**WHAT IS BEING ASKED**
All lines from the one containing "Given: Click 清空已完成 to clear completed tasks" to the end of the material are to be given again exactly; leave out every line before it.

**INFORMATION GIVEN**

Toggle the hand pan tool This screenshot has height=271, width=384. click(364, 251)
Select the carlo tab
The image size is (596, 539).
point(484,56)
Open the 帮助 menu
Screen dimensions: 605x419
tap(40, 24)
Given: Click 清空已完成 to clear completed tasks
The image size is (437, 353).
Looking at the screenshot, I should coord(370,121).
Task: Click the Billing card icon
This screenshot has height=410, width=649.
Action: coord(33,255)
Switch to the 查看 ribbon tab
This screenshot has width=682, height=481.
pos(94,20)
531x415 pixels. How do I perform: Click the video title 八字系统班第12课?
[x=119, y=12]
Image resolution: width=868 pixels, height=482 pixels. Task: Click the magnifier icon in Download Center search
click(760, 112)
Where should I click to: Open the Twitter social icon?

**TASK RESULT**
Given: Click 清空已完成 to clear completed tasks
The image size is (437, 353).
Looking at the screenshot, I should coord(370,121).
Task: Click the Billing card icon
This screenshot has height=410, width=649.
Action: coord(33,255)
Switch to the 查看 ribbon tab
This screenshot has width=682, height=481.
pos(94,20)
531x415 pixels. How do I perform: Click the video title 八字系统班第12课?
[x=119, y=12]
Image resolution: width=868 pixels, height=482 pixels. Task: Click the magnifier icon in Download Center search
click(760, 112)
Where should I click to: Open the Twitter social icon?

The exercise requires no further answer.